- _Task objective_
Locate the word "agent" in the data below, then copy every line that holds it.

Saved data entries
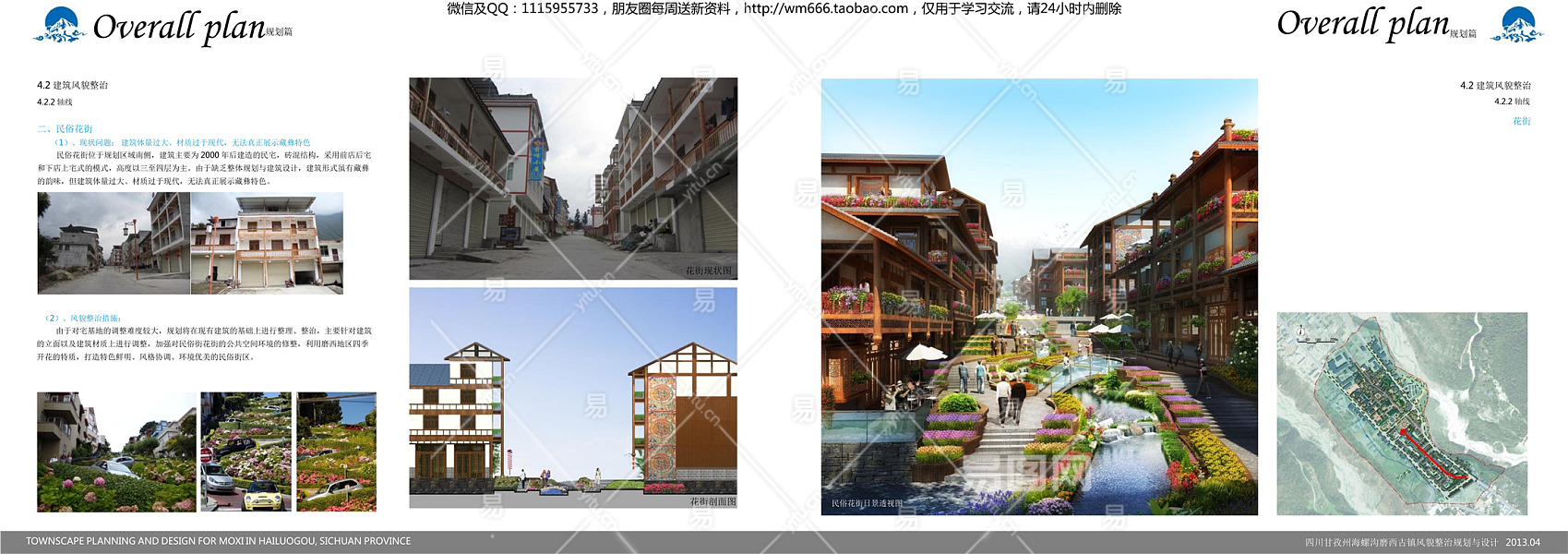This screenshot has width=1568, height=554.
Task: Select the photo of the white building with orange balconies
Action: (267, 244)
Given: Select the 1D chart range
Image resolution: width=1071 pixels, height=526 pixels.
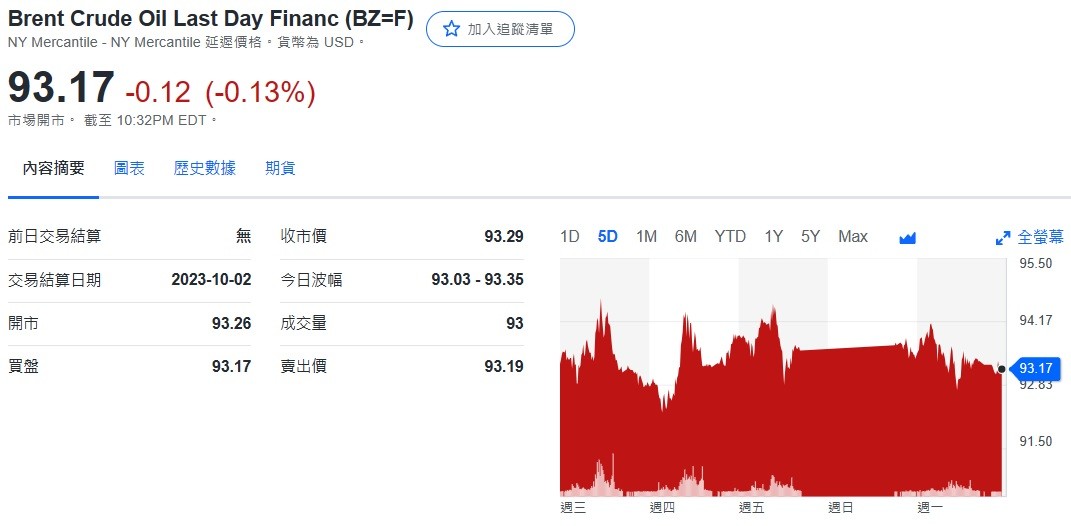Looking at the screenshot, I should tap(570, 237).
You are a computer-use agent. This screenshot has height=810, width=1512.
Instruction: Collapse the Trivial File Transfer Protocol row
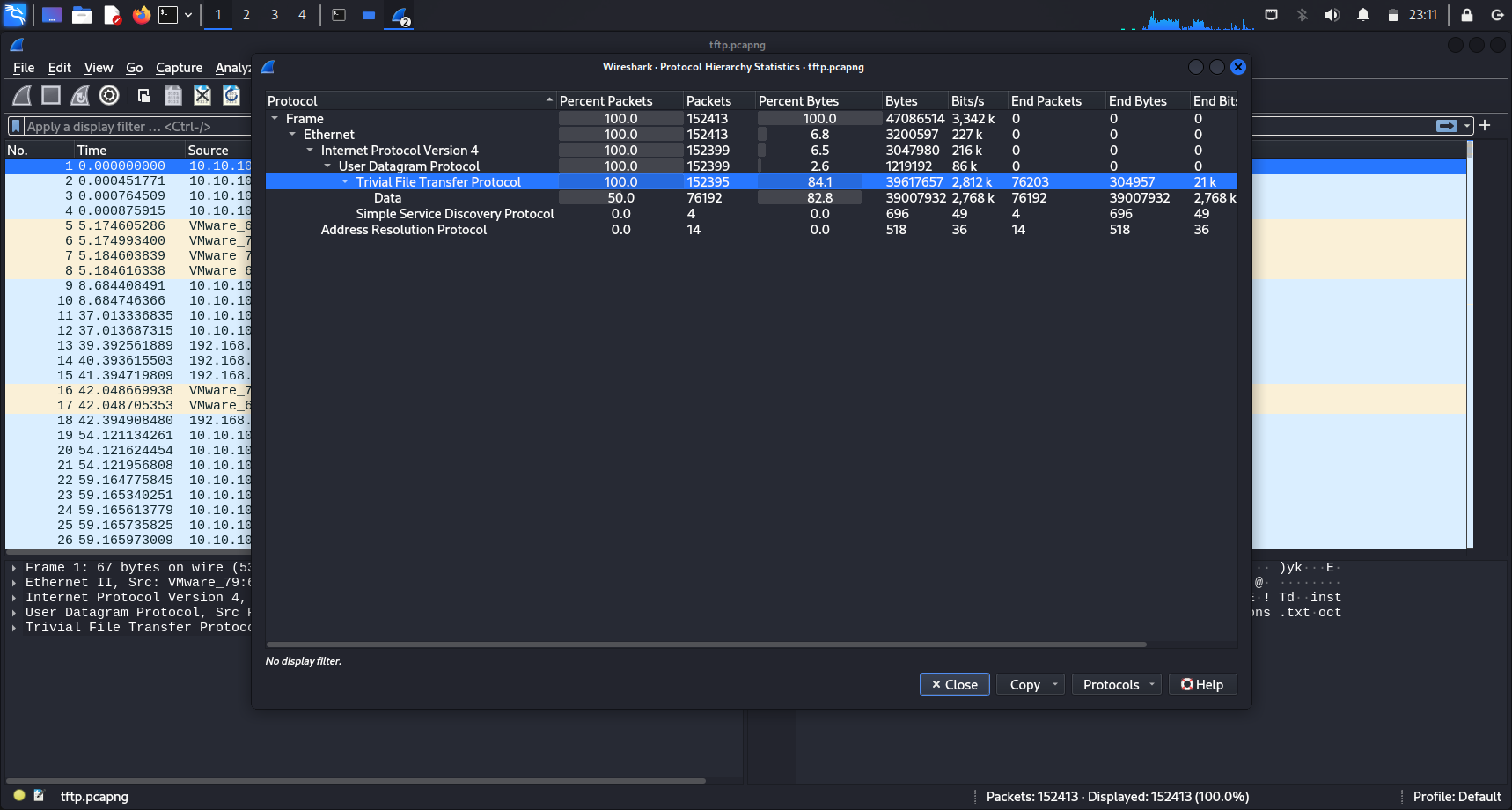pos(345,182)
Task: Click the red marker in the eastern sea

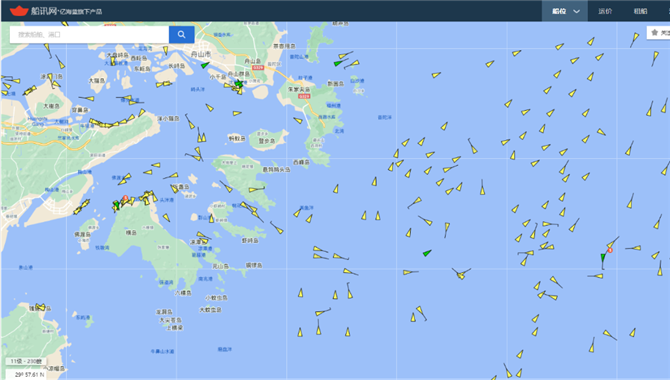Action: tap(610, 250)
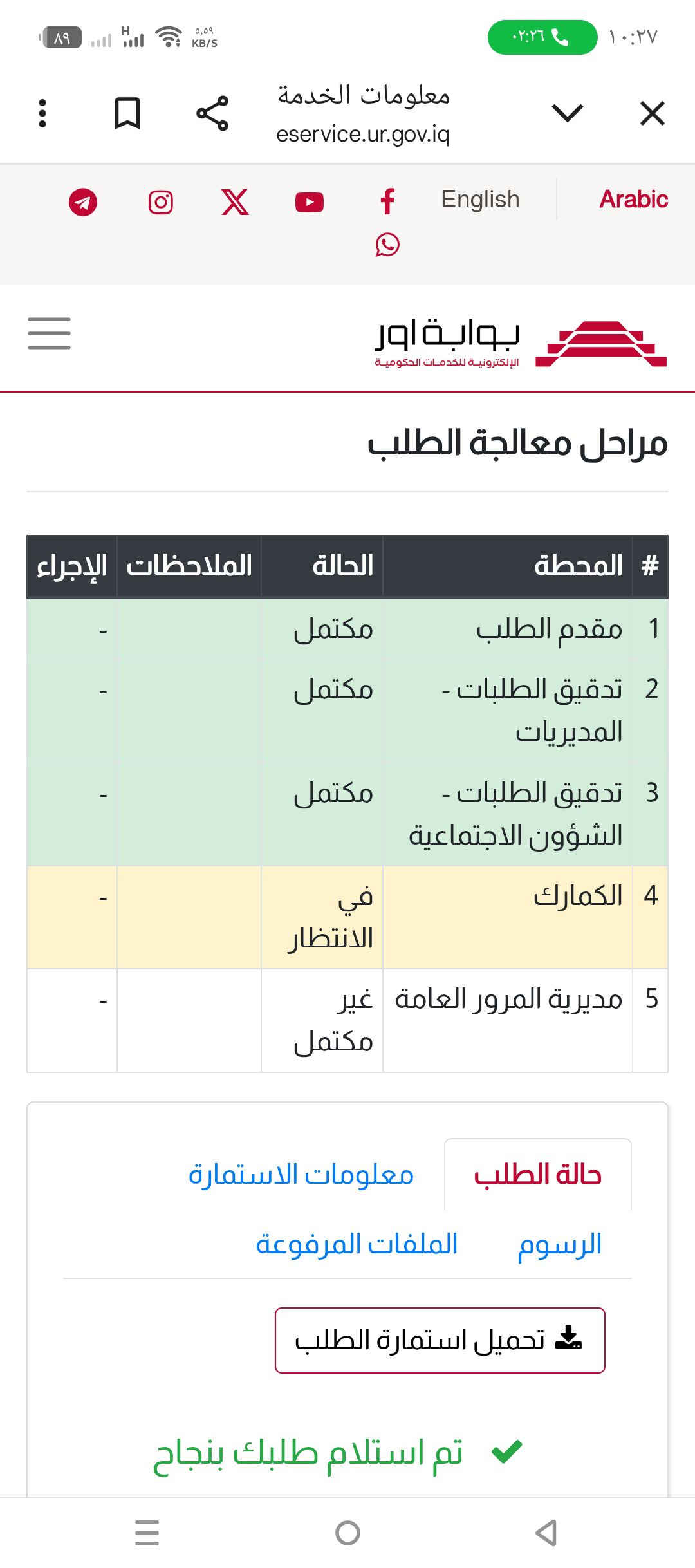Viewport: 695px width, 1568px height.
Task: Visit the Facebook page icon
Action: pyautogui.click(x=387, y=201)
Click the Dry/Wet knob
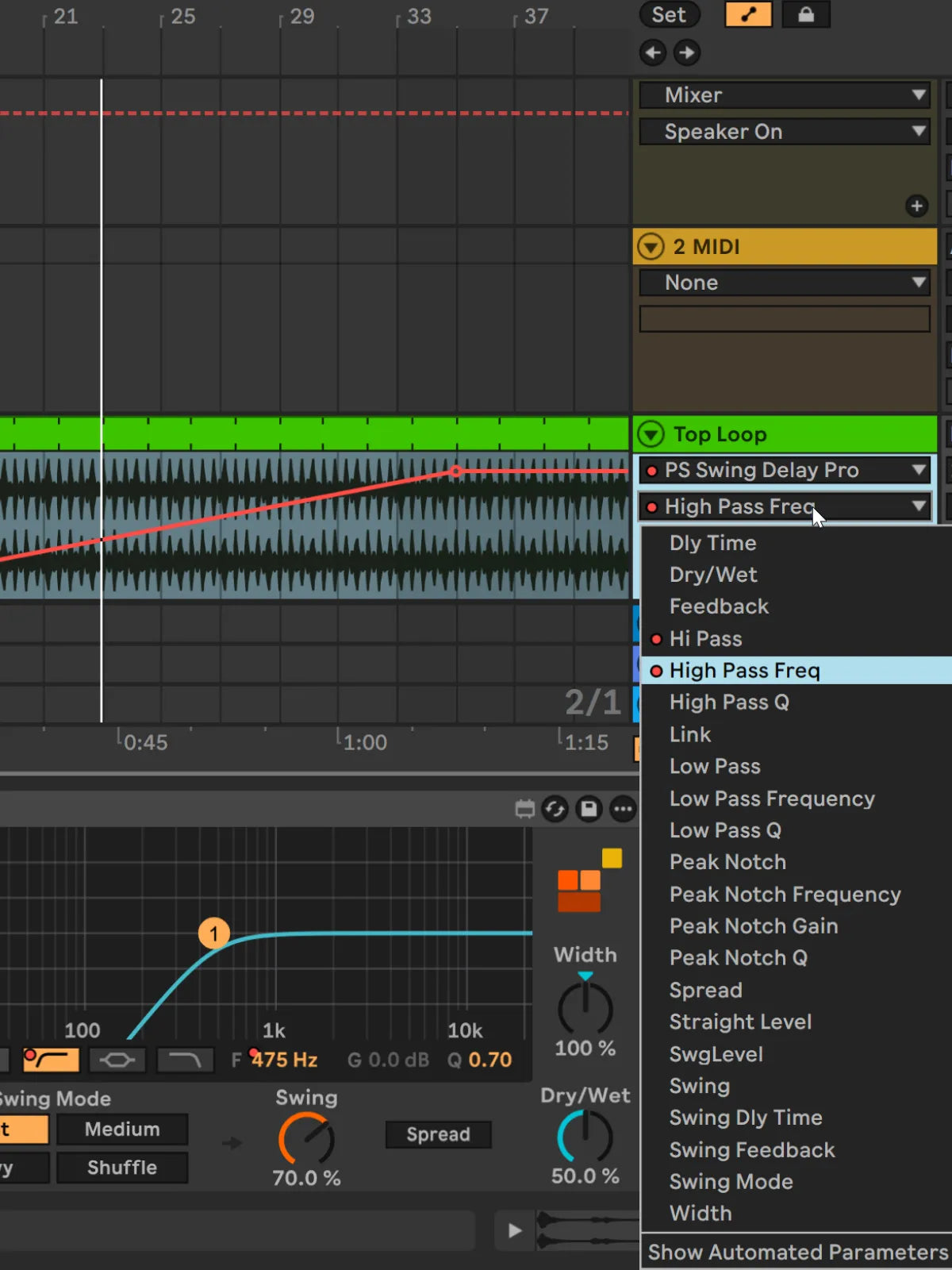 pyautogui.click(x=585, y=1137)
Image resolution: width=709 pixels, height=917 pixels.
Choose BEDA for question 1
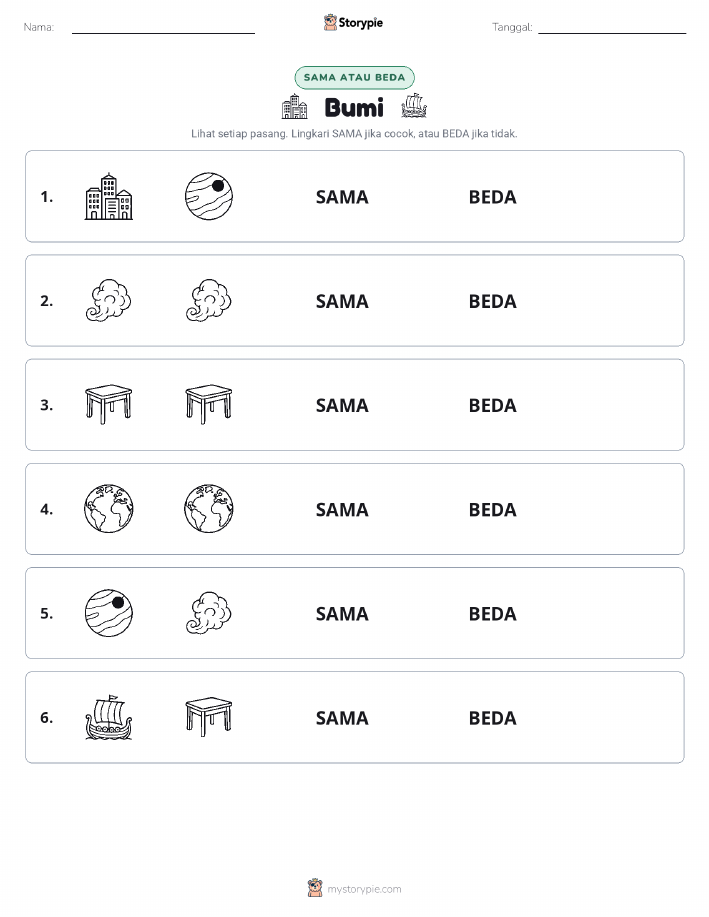493,197
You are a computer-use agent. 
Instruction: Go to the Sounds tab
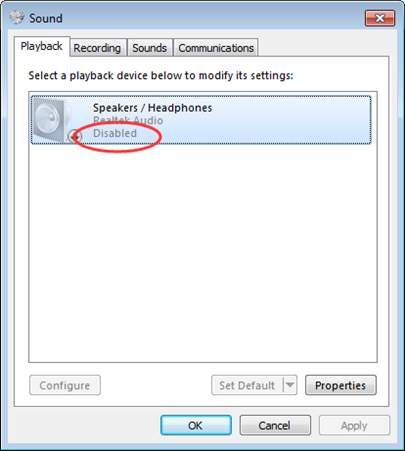150,48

- _Task output_
You are a computer-use agent. This screenshot has height=810, width=1512.
You are a computer-use agent. 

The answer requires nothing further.